◆ **WHAT TO PRODUCE**: The requested output is every line from the one with "Screen dimensions: 773x584" through the last line below, printed exactly.

Records from a dataset:
= Beginning of Section =

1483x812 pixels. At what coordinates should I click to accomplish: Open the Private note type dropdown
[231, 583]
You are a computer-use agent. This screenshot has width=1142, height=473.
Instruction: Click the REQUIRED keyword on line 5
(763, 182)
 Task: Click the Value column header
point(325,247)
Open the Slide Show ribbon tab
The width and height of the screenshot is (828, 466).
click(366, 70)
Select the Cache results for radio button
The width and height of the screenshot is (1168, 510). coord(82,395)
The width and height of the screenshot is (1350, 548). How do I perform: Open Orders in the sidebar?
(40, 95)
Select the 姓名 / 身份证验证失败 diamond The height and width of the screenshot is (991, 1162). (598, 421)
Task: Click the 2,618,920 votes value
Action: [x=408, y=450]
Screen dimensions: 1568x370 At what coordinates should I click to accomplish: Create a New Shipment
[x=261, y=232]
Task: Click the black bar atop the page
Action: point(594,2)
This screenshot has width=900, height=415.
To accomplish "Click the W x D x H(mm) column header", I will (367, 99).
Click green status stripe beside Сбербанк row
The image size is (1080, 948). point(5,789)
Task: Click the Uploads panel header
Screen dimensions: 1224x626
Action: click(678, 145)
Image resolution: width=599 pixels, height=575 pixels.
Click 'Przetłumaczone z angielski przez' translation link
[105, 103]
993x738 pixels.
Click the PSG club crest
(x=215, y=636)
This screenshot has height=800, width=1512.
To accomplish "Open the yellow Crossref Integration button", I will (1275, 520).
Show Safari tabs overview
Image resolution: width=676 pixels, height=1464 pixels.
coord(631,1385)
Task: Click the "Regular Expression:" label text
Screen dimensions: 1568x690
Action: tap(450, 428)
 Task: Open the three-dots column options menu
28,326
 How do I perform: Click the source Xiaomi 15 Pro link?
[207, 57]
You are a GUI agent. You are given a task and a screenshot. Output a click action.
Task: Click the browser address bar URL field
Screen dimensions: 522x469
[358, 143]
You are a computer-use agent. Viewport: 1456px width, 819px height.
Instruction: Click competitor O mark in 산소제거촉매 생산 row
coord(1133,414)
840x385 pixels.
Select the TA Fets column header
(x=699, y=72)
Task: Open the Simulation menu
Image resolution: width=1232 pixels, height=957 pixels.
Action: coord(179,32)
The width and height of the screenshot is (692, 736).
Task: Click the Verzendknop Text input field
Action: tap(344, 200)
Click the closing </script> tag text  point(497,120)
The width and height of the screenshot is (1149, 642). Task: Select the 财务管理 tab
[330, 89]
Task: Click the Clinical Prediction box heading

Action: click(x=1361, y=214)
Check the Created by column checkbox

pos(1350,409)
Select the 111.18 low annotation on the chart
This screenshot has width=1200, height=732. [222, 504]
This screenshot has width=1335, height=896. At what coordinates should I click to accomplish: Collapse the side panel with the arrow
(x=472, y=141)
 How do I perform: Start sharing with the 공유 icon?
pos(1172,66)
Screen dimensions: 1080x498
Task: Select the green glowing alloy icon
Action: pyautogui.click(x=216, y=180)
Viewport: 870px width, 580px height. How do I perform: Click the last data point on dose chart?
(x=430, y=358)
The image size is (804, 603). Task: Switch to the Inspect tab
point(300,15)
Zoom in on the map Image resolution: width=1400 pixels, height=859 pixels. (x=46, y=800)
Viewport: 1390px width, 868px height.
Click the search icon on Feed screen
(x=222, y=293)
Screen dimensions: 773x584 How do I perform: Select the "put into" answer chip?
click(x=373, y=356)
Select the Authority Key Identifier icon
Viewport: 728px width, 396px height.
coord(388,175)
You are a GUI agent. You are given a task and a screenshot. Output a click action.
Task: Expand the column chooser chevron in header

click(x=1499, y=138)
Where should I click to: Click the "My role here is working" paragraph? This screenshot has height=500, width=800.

= End of Section =

◆ **ANSWER TO THE PROBLEM**:
Screen dimensions: 773x584 How do I perform: Select the "put into" answer chip?
click(x=373, y=356)
Select the Authority Key Identifier icon
Viewport: 728px width, 396px height.
coord(388,175)
You are a GUI agent. You are given a task and a screenshot. Output a click action.
Task: Expand the column chooser chevron in header

click(x=1499, y=138)
Where should I click to: Click the "My role here is working" paragraph? This screenshot has height=500, width=800.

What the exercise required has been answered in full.